Four species of echinostomes, Echinostoma revolutum (Froelich, 1802), Echinostoma ilocanum (Garrison, 1908), Hypoderaeum conoideum (Bloch, 1872) Dietz, 1909, and Artyfechinostomum malayanum (Leiper, 1911) Mendheim, 1943 commonly infect humans in Thailand, but their eggs present similar morphologies resulting in difficult differentiation for diagnosis. Present molecular methods have a great potential to provide superior detection/diagnosis. DNA sequences, especially the mitochondrial NADH dehydrogenase subunit 1 (ND1) gene, have already been used to differentiate among echinostomes; thus, we aimed to develop species-specific primers for the differential detection of four medically important echinostomes by multiplex PCR. The species-specific reverse primers and a forward primer were based on variable regions and conserved regions of the ND1 gene, respectively. Four reverse primers and a forward primer were combined in a multiplex PCR reaction to amplify the ND1 fragment.
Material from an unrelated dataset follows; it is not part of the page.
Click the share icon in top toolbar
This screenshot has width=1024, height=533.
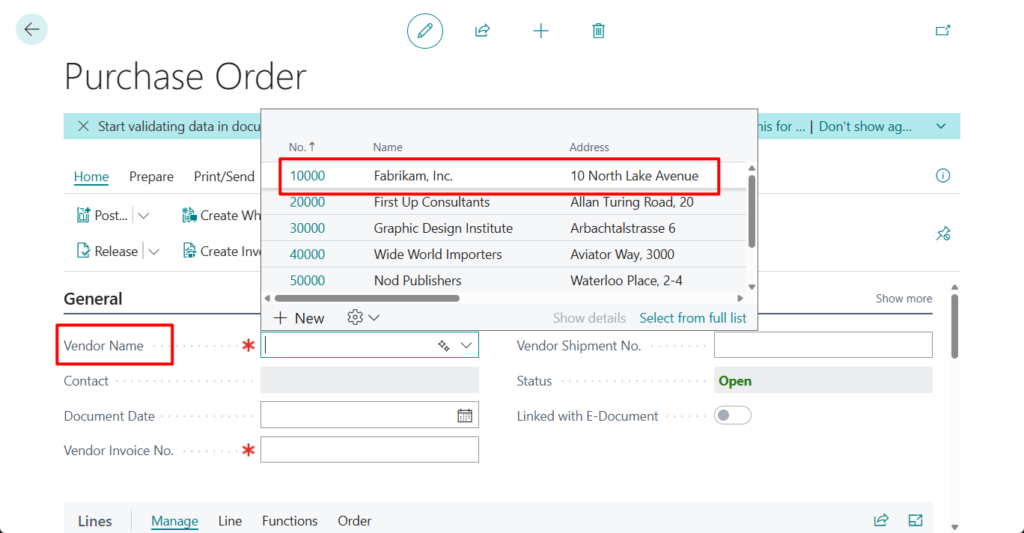pos(482,31)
Different ND1 fragment sizes were amplified: 108, 209, 384 and 419 bp of E. revolutum H. conoideum, E. ilocanum and A. malayanum, respectively. Specificity was tested with other medically important parasite DNA; no cross-reaction occurred. Sensitivity ranged between 0.1 and 0.05 ng. The species-specific primers developed in this study could be of further use in differential diagnosis for these medically important echinostomes infection in human and animal hosts.